Download or read book The Divine Economy written by Paul Seabright and published by Princeton University Press. This book was released on 2024-05-14 with total page 504 pages. Available in PDF, EPUB and Kindle. Book excerpt: A novel economic interpretation of how religions have become so powerful in the modern world Religion in the twenty-first century is alive and well across the world, despite its apparent decline in North America and parts of Europe. Vigorous competition between and within religious movements has led to their accumulating great power and wealth. Religions in many traditions have honed their competitive strategies over thousands of years.

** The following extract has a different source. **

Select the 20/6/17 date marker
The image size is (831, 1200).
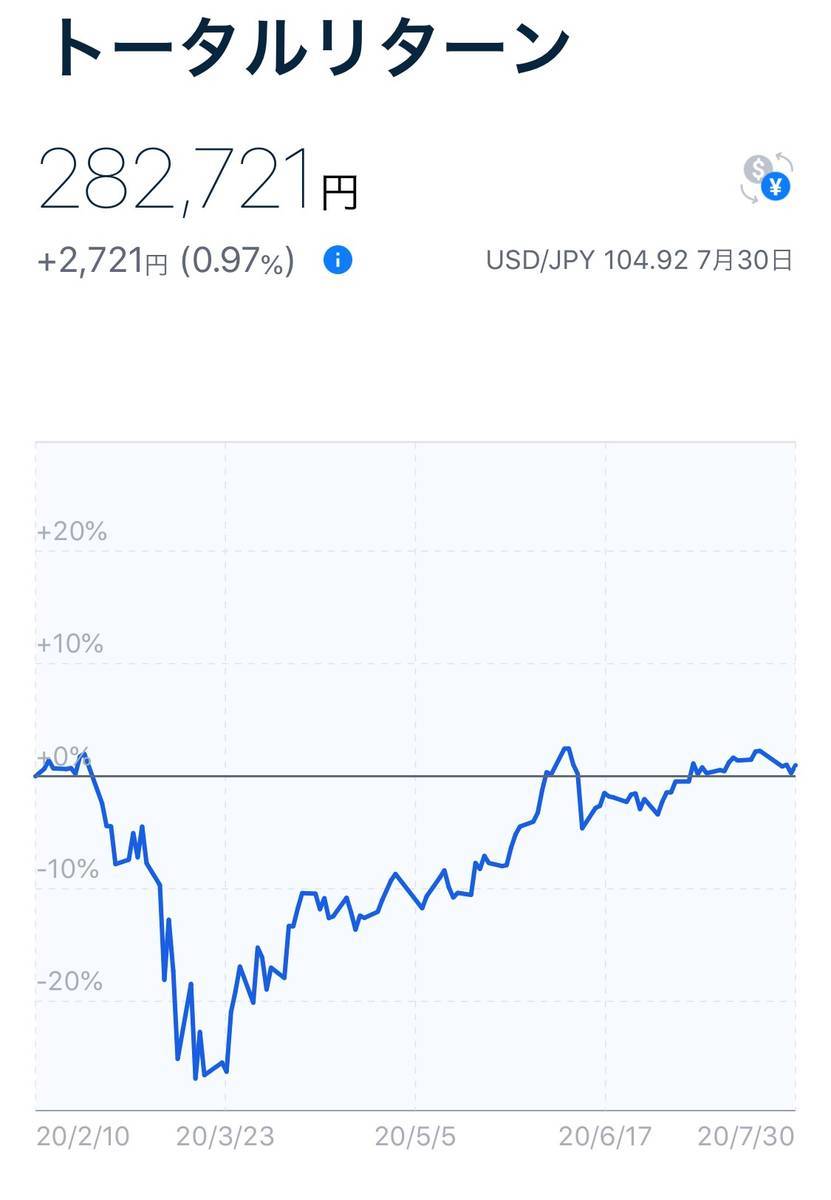click(605, 1137)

Today, they are big business; like businesses, they must recruit, raise funds, disburse budgets, manage facilities, organize transportation, motivate employees, and get their message out. In The Divine Economy, economist Paul Seabright argues that religious movements are a special kind of business: they are platforms, bringing together communities of members who seek many different things from one another—spiritual fulfilment, friendship and marriage networks, even business opportunities. Their function as platforms, he contends, is what has allowed religions to consolidate and wield power. This power can be used for good, especially when religious movements provide their members with insurance against the shocks of modern life, and a sense of worth in their communities. It can also be used for harm: political leaders often instrumentalize religious movements for authoritarian ends, and religious leaders can exploit the trust of members to inflict sexual, emotional, financial or physical abuse, or to provoke violence against outsiders. Writing in a nonpartisan spirit, Seabright uses insights from economics to show how religion and secular society can work together in a world where some people feel no need for religion, but many continue to respond with enthusiasm to its call.